Dal Regno Unito arriva un nuovo intervento a favore della legalizzazione delle droghe leggere. Secondo uno studio dell’Institute for Social and Economic Research se il governo britannico cambiasse la sua politica sulle droghe leggere potrebbe guadagnare sino ad un miliardo e 250 milioni di sterline ogni anno.
Così come riporta il Guardian, 300 milioni sarebbero risparmiati per le minore spese da parte del sistema giudiziario, penitenziario e da parte della polizia nella repressione dei reati minori connessi alle droghe leggere mentre il resto verrebbe dalla tassazione della vendita di tali sostanze.

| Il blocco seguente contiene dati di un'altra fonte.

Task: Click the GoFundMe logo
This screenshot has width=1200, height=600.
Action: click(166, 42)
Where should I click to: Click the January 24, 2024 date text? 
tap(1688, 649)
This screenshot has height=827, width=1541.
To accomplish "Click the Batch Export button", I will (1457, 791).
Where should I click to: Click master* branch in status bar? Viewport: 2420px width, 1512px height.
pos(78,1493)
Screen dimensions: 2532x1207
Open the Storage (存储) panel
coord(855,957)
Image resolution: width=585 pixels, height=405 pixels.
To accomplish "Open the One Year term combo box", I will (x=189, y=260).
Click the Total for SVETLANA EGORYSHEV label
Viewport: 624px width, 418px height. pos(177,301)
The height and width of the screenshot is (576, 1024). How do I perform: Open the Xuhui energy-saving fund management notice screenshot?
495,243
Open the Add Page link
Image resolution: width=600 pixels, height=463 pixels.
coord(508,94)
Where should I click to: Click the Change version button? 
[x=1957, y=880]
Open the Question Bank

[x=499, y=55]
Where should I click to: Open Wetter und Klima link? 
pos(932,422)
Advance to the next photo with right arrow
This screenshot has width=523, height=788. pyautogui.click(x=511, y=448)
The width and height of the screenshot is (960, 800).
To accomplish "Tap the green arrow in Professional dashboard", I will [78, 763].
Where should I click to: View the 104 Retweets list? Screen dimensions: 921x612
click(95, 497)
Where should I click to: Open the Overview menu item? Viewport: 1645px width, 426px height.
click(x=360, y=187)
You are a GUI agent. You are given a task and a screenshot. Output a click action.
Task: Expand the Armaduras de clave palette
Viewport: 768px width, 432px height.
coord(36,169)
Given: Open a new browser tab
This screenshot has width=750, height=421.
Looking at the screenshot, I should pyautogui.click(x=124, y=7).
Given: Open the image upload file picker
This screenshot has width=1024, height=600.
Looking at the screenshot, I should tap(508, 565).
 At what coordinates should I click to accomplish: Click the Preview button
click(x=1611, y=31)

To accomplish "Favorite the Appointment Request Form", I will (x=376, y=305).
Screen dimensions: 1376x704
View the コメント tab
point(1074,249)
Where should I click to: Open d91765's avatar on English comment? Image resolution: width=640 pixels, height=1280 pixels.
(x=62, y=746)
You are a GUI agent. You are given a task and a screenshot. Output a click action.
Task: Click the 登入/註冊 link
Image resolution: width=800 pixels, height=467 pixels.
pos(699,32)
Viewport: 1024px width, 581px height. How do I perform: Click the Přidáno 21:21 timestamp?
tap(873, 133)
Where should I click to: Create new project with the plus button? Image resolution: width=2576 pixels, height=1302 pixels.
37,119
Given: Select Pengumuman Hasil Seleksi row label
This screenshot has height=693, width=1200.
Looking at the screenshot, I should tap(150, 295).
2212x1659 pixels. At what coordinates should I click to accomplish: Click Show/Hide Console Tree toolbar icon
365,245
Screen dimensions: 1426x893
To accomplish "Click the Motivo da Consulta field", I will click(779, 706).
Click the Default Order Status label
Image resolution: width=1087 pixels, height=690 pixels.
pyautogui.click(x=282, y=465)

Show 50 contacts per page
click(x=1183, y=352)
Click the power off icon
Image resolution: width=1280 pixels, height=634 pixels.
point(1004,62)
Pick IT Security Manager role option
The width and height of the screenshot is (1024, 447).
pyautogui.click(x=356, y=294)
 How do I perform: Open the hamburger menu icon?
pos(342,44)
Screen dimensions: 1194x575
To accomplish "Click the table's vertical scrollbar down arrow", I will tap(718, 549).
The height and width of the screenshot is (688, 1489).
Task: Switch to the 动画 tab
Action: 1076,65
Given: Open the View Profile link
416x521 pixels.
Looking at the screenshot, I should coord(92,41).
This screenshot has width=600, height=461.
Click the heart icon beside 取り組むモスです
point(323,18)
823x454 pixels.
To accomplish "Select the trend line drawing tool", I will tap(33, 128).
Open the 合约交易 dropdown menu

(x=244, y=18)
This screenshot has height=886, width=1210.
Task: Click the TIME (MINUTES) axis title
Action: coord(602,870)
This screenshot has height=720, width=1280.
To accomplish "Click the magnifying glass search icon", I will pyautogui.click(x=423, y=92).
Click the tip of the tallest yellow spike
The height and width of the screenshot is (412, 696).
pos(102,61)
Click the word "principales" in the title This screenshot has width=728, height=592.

Il documento è stato realizzato da Stephen Pudney, professore di economia presso l’Università di Essex, e considera non solo i vantaggi economici (minore impiego di denaro pubblico nella repressione e tassazione dalla vendita) ma anche i potenziali costi come gli oneri di regolamentazione e le maggiori iniziative per le campagne di sensibilizzazione.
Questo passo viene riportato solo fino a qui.